Je suppose que j'ai la parole.
Merci, madame la présidente.
Je tiens à remercier les membres du comité de me permettre de comparaître devant eux ce matin. Je suis particulièrement disposé et heureux de témoigner, surtout en ma qualité de professeur de droit de l'Université d'Ottawa connaissant bien la Loi sur l'accès à l'information fédérale.
Permettez-moi de commencer en faisant remarquer que la Charte des droits et libertés et la Loi sur l'accès à l'information ont toutes deux été adoptées en 1982, à trois mois d'intervalle. Elles ont depuis été mises à l'épreuve encore et encore par les tribunaux, et la Loi sur l'accès à l'information a toujours démontré qu'elle avait sa raison d'être, grâce surtout au travail magistral des rédacteurs initiaux. Cette loi, ainsi que la Charte, ont bien vieilli. Elles se sont également adaptées aux changements sociétaux et technologiques des 30 dernières années. Par conséquent, comme je l'ai déjà indiqué au comité, je considère que la Loi sur l'accès à l'information est généralement correcte dans sa forme actuelle.

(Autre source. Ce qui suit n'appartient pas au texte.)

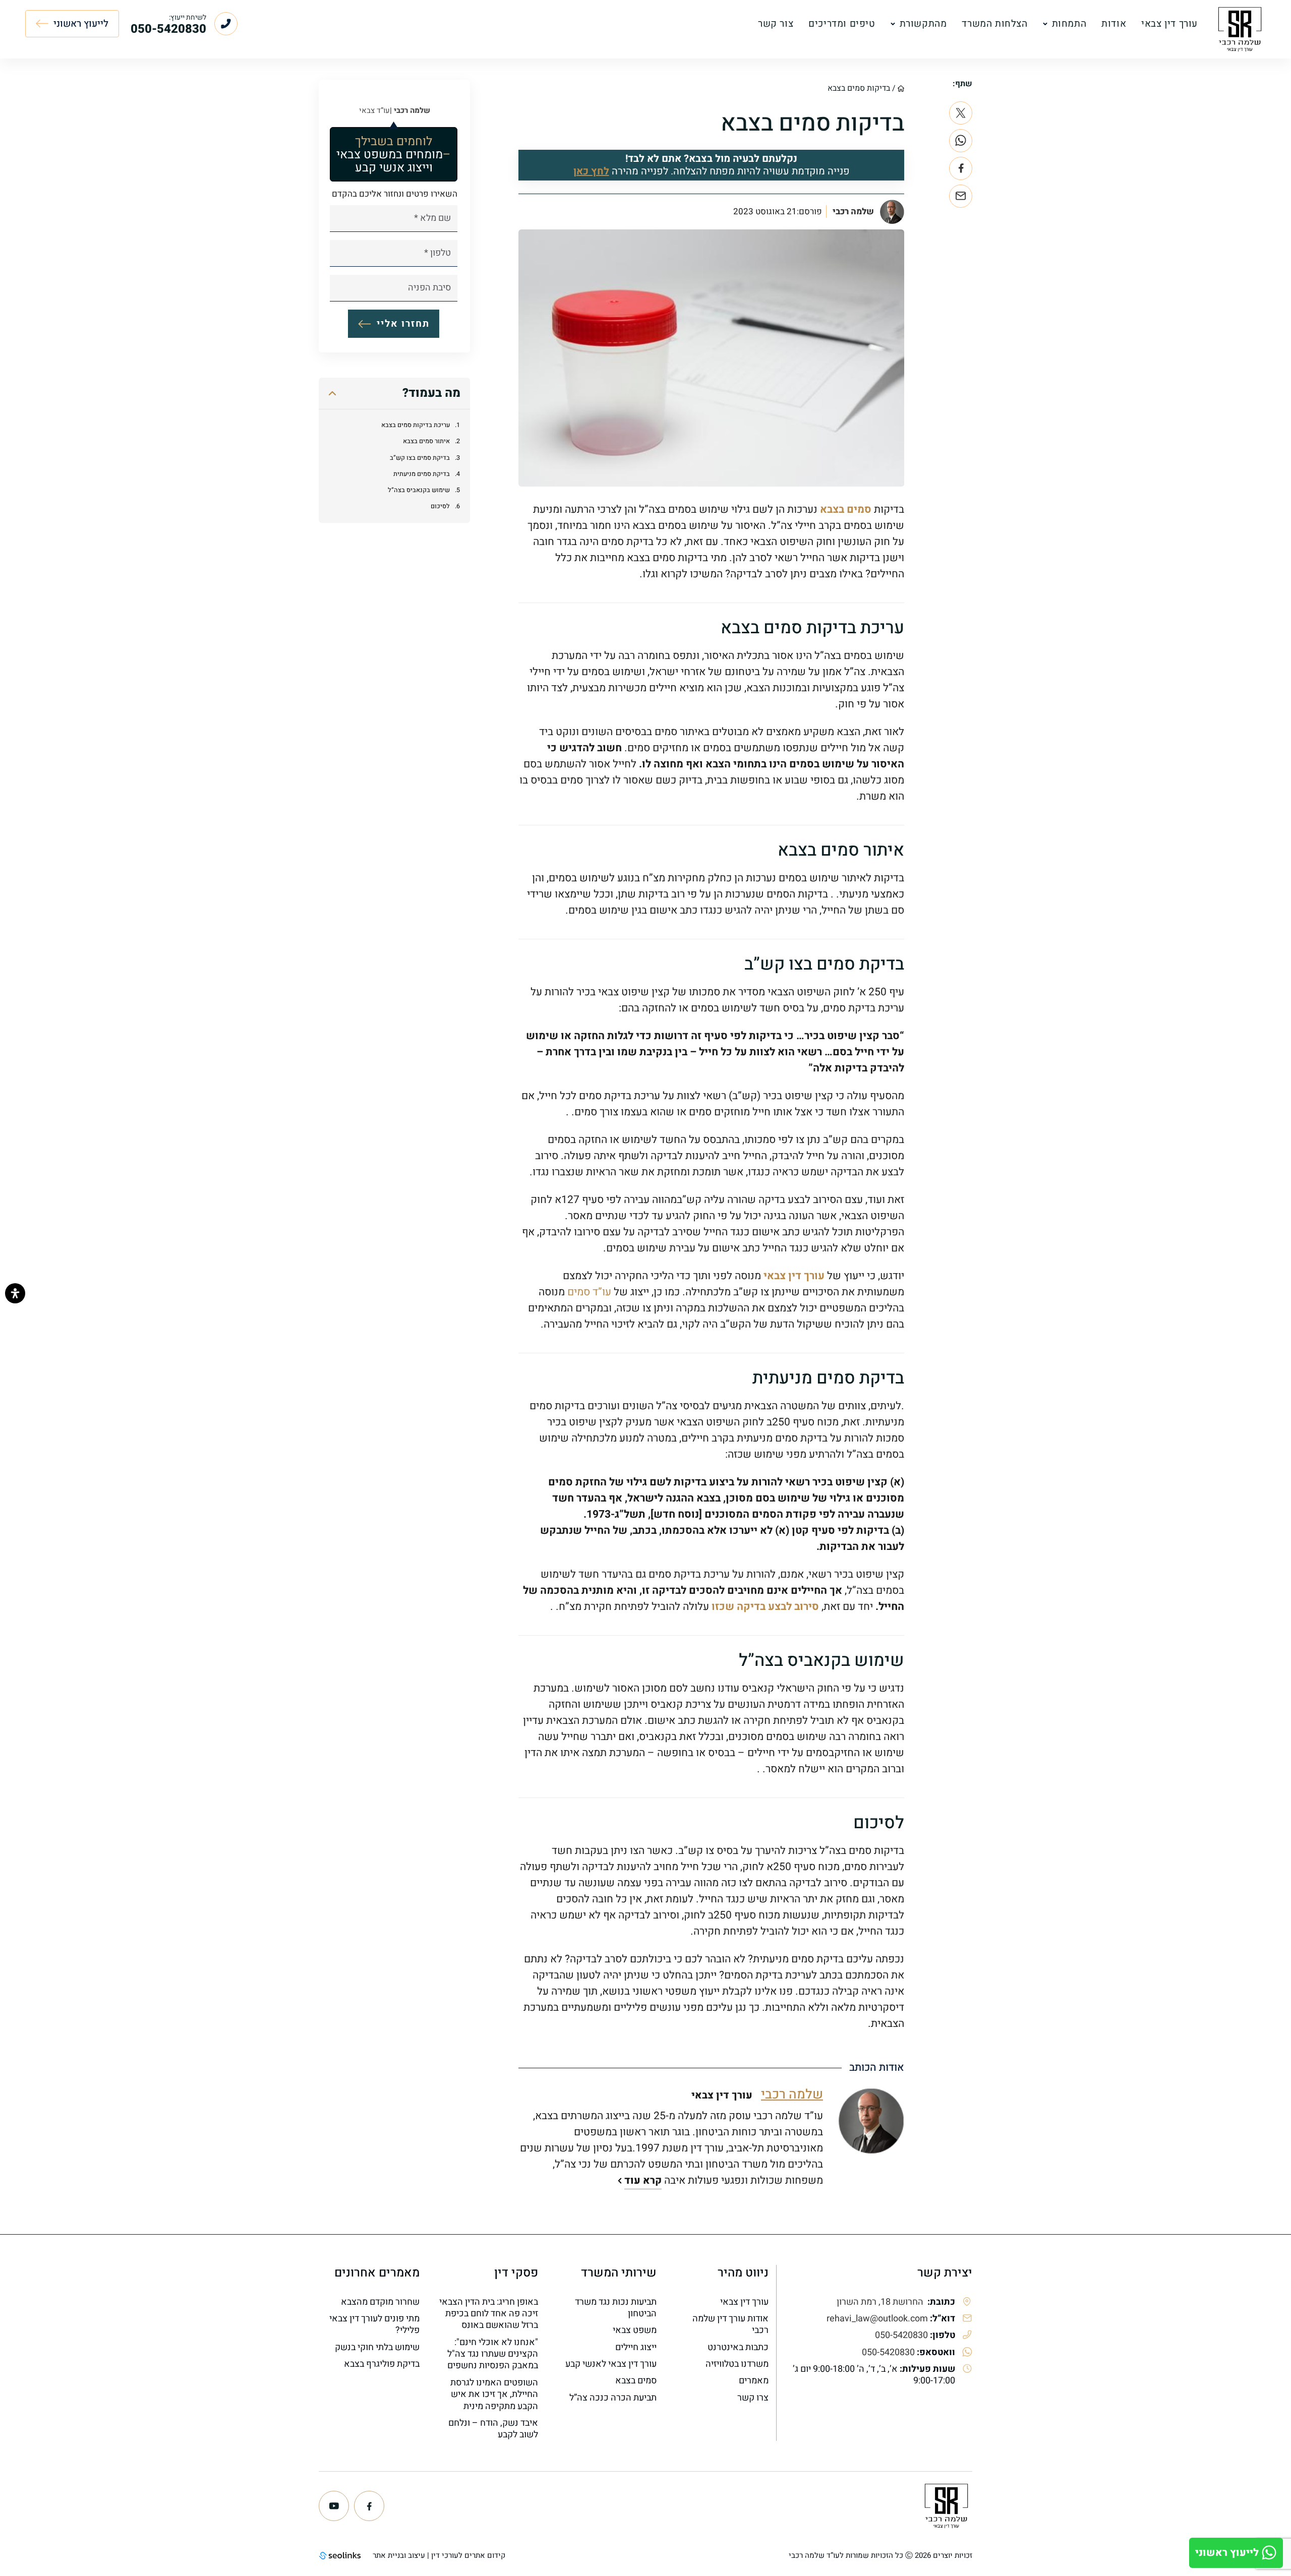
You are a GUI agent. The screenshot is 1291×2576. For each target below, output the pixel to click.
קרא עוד (643, 2180)
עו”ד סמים (589, 1292)
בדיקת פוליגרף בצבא (382, 2364)
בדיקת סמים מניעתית (421, 473)
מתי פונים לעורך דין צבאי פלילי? (374, 2325)
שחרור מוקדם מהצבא (380, 2302)
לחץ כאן (591, 171)
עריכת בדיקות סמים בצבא (415, 425)
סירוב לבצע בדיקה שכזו (765, 1606)
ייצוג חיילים (636, 2347)
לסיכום (440, 506)
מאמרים (754, 2380)
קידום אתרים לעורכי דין (468, 2555)
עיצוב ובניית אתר (399, 2555)
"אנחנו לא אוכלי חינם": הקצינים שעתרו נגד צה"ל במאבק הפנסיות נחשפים (492, 2354)
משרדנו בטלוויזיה (737, 2364)
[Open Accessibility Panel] (15, 1293)
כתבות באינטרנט (738, 2347)
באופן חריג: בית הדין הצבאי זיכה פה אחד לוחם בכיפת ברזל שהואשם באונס (488, 2313)
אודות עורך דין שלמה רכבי (730, 2325)
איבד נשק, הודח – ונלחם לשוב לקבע (493, 2429)
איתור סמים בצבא (426, 441)
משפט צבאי (635, 2330)
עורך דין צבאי (794, 1276)
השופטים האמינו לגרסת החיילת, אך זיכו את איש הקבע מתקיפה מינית (494, 2394)
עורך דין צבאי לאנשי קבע (611, 2364)
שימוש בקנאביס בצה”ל (419, 490)
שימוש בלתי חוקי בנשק (377, 2347)
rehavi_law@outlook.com (877, 2318)
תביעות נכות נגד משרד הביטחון (616, 2308)
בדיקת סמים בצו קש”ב (420, 457)
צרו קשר (753, 2398)
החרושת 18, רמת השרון (881, 2302)
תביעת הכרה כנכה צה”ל (613, 2398)
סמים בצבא (845, 509)
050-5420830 (901, 2335)
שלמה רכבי (853, 211)
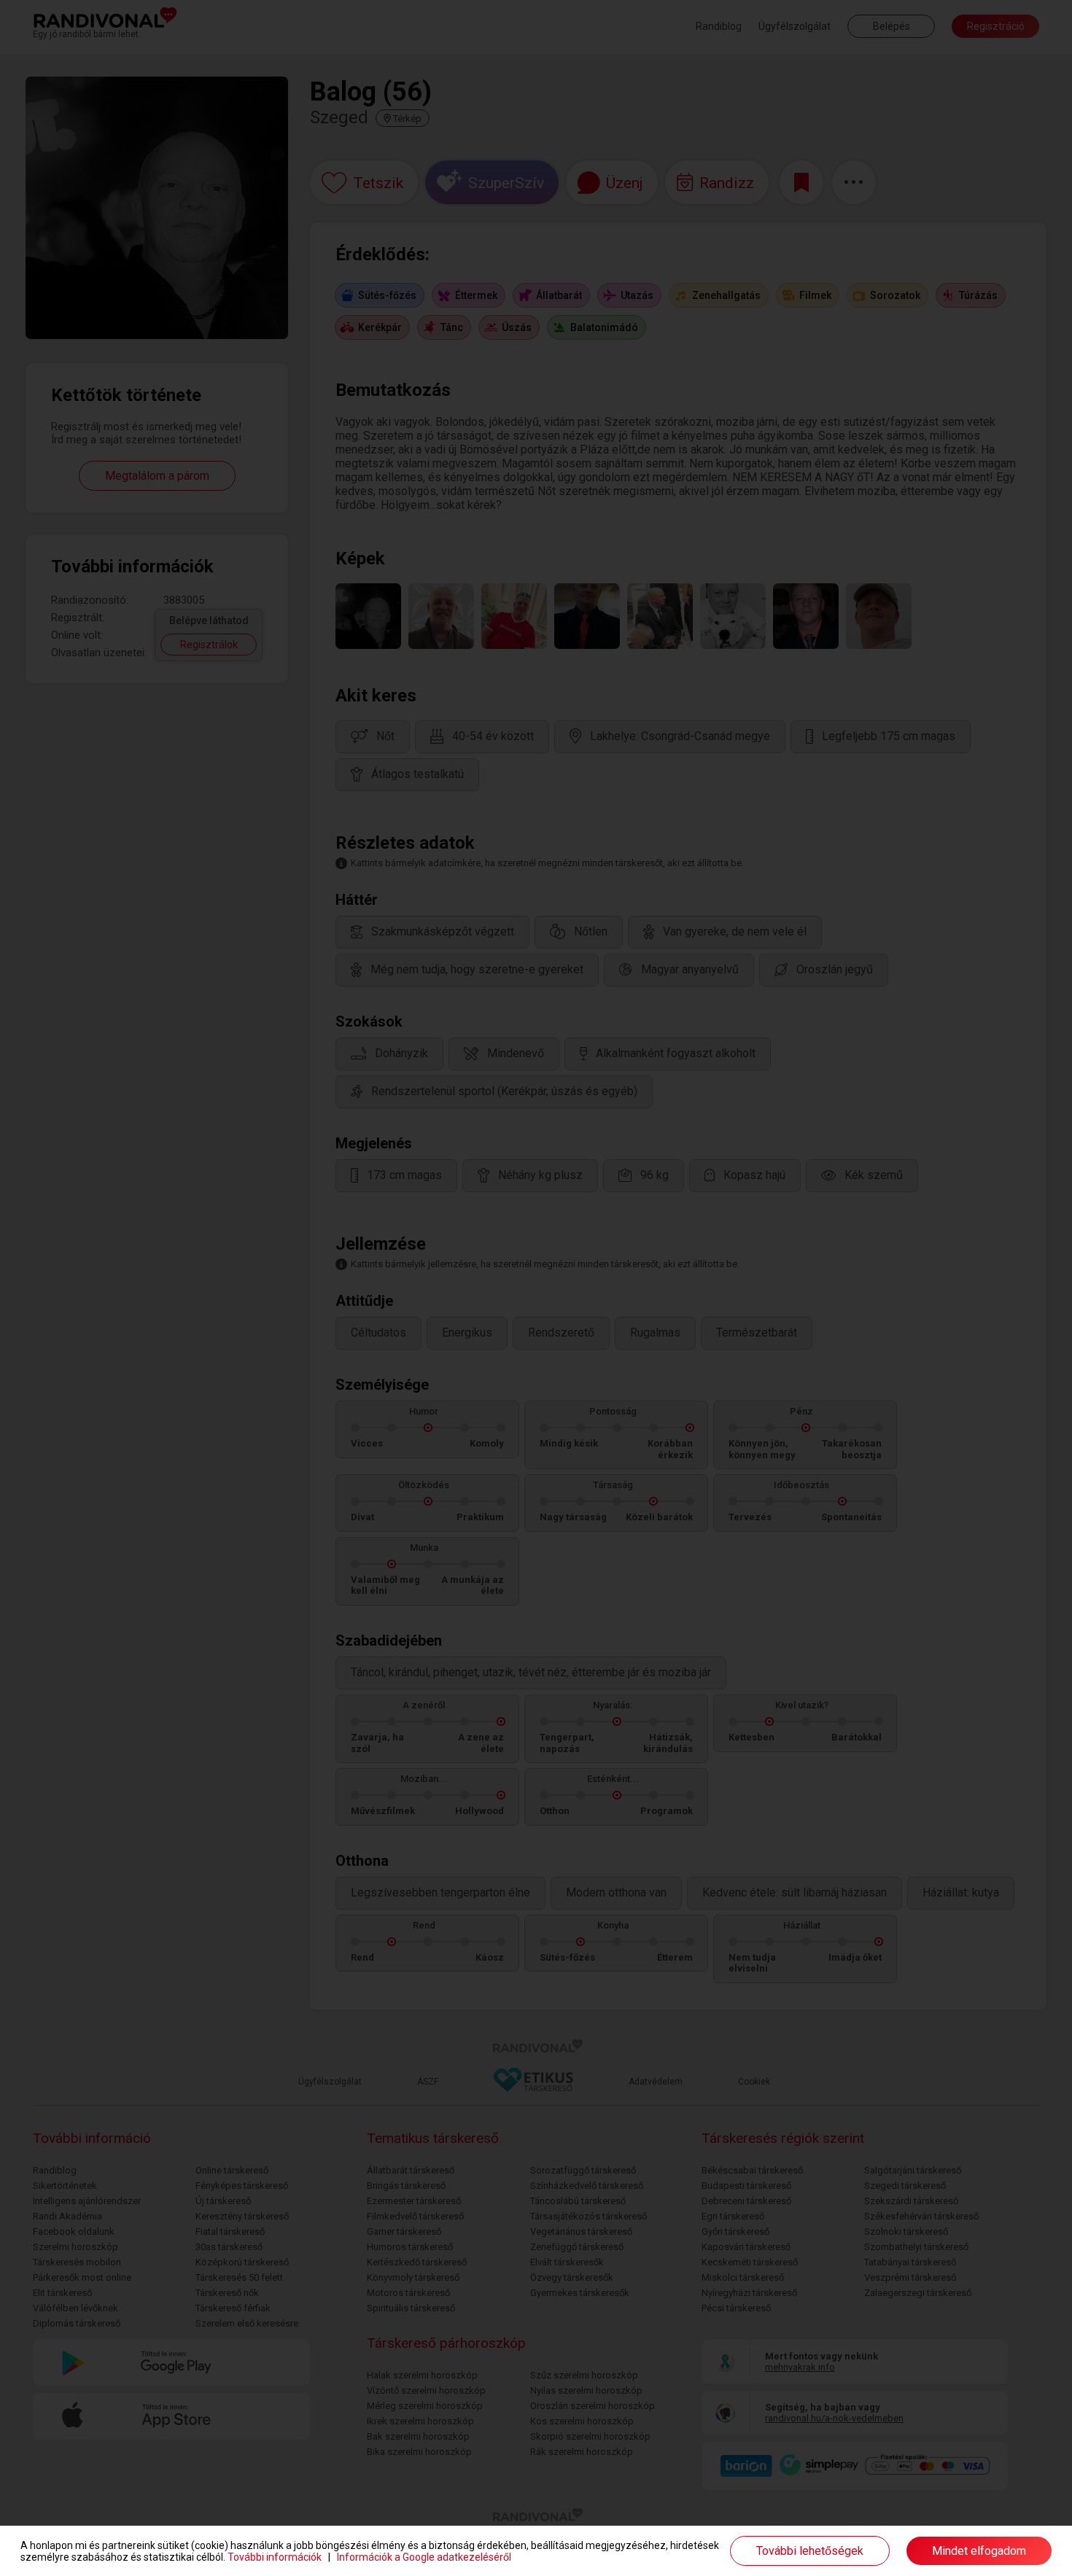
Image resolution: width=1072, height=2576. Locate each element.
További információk (275, 2557)
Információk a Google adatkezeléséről (424, 2557)
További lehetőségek (809, 2551)
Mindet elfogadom (979, 2551)
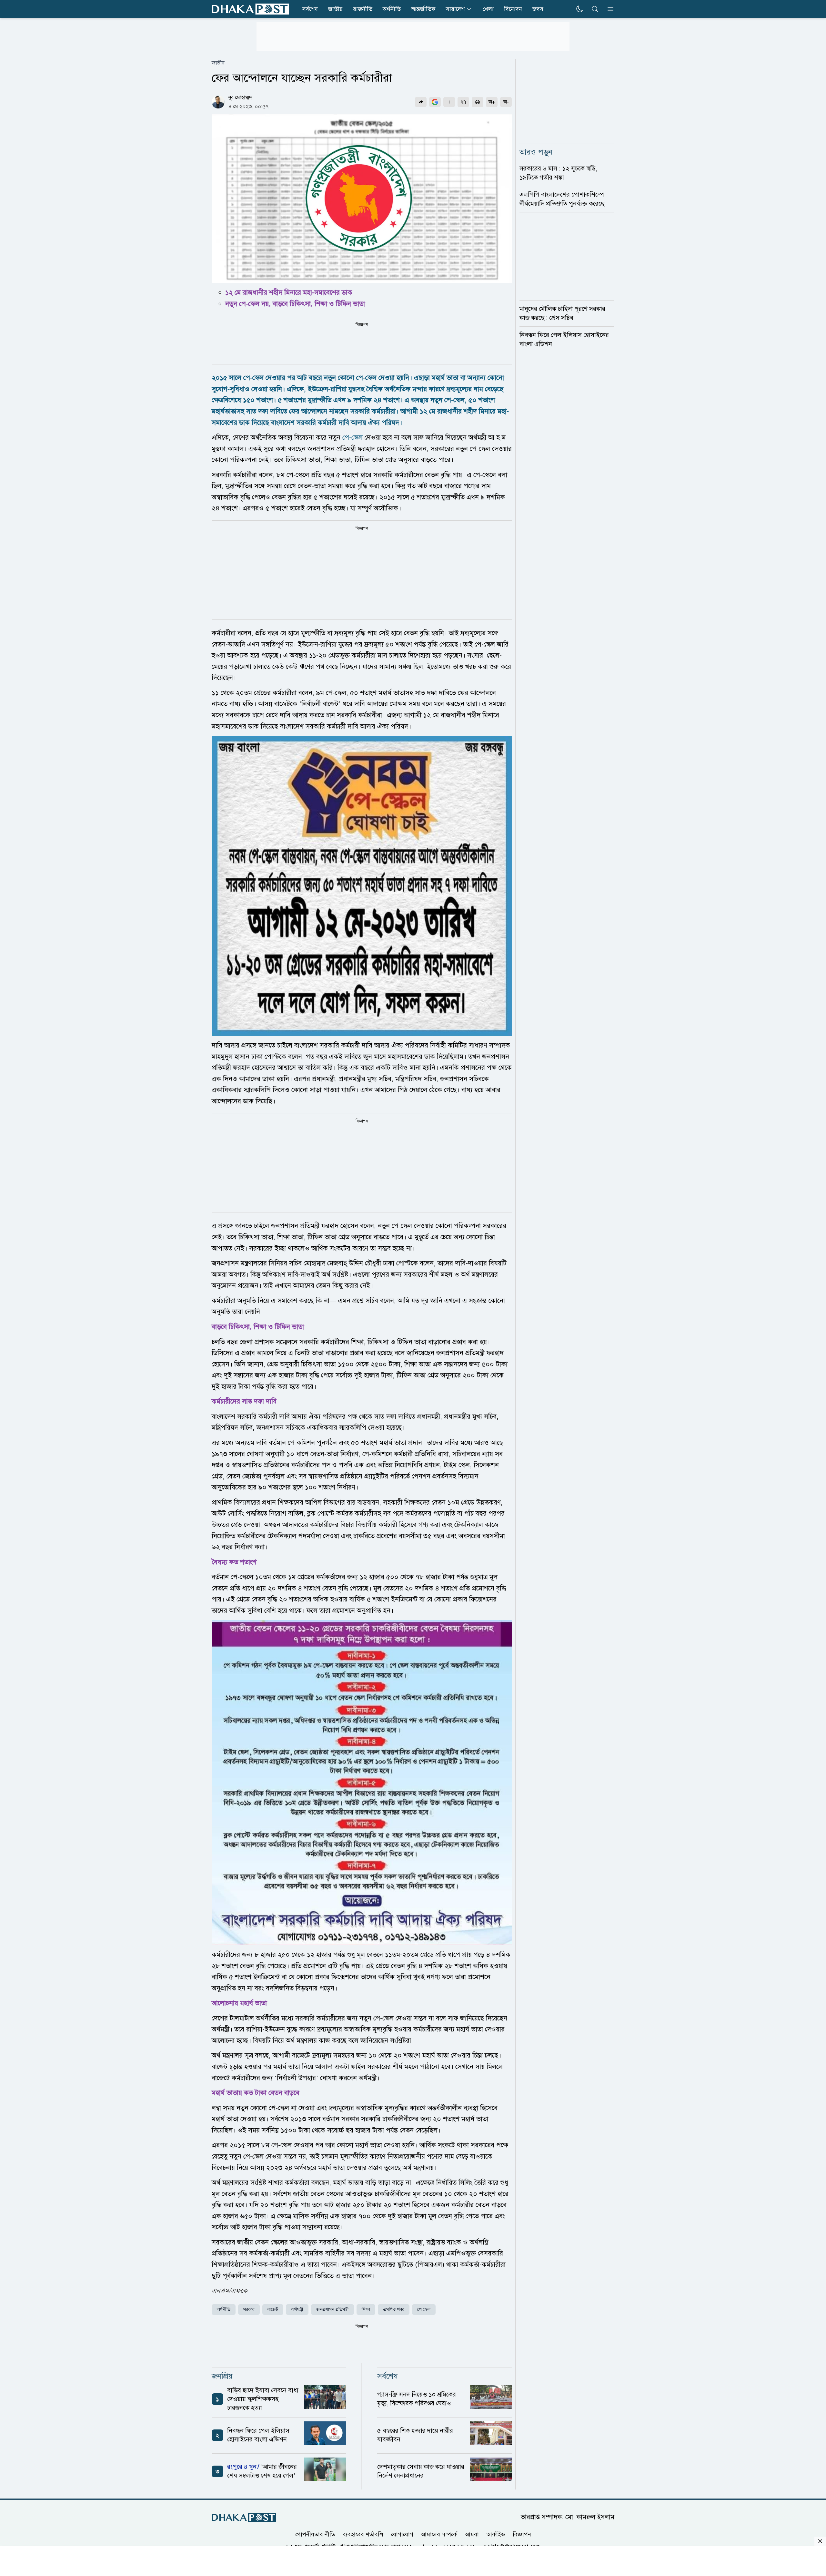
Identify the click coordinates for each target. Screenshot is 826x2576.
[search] (595, 9)
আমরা (472, 2534)
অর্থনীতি (392, 9)
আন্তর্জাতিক (423, 9)
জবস (537, 9)
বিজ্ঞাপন (522, 2534)
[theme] (579, 9)
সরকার (249, 2309)
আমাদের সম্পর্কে (439, 2534)
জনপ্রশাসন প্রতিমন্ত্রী (332, 2309)
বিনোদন (513, 9)
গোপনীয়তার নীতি (315, 2534)
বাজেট (272, 2309)
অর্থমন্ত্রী (297, 2309)
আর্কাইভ (496, 2534)
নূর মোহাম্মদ (240, 97)
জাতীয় (335, 9)
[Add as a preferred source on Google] (435, 102)
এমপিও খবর (393, 2309)
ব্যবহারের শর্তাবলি (363, 2534)
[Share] (421, 102)
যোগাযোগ (402, 2534)
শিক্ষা (366, 2309)
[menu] (608, 9)
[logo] (250, 9)
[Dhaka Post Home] (244, 2517)
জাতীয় (218, 63)
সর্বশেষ (310, 9)
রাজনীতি (362, 9)
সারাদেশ (455, 9)
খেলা (488, 9)
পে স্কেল (423, 2309)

Selon moi, les dispositions de la loi, si elles sont suivies et mises en oeuvre correctement, permettent aux Canadiens d'accéder aux dossiers du gouvernement, tout en protégeant solidement les renseignements confidentiels, dont la divulgation pourrait causer du tort à des intérêts protégés.
Le Canada figure parmi quelque 80 pays qui ont reconnu que la liberté de l'information constitue un droit fondamental. De plus, notre pays étant un chef de file de la démocratie, il a conféré un statut quasi constitutionnel à la loi. Pourquoi, vous demanderez-vous peut-être? C'est tout d'abord parce que la loi contient une disposition de dérogation, qui lui donne la priorité sur toute autre loi du Parlement; elle a en outre le double objectif d'assurer la démocratie et la reddition de comptes au public.
La Cour suprême a, en 1997, énoncé précisément les principales fonctions de la loi, qui sont au nombre de quatre. Elle doit permettre d'améliorer le fonctionnement des rouages du gouvernement; rendre ce dernier plus efficace, réceptif et comptable; favoriser la démocratie en aidant les citoyens à obtenir l'information nécessaire pour participer à un processus démocratique; et faire en sorte que les politiciens et les bureaucrates restent comptables à l'égard de la population.
Je suis de plus convaincu que la commissaire à l'information détient déjà des pouvoirs d'enquête considérables pour faire suite aux plaintes. Elle en a certainement autant qu'un juge de cour supérieure. Je conviens toutefois avec elle que son mandat devrait être élargi pour qu'elle puisse informer les Canadiens de leurs droits en matière d'information de manière plus proactive. Votre comité, qui supervise son travail, devrait lui donner le feu vert à cet égard.
Je formulerais une dernière remarque avant de passer à l'objet de votre examen. Je partage également l'avis de Mme Legault concernant les dossiers actuellement conservés dans les cabinets de ministres. Ces dossiers sont déjà protégés par la Loi sur l'accès à l'information dans sa forme actuelle. Compte tenu des objectifs démocratiques de cette loi, je crois fermement que les cabinets ministériels devraient être assujettis à la loi. Comment faire? Simplement en prenant un décret en vertu du paragraphe 77(2) de la loi, et le tour est joué.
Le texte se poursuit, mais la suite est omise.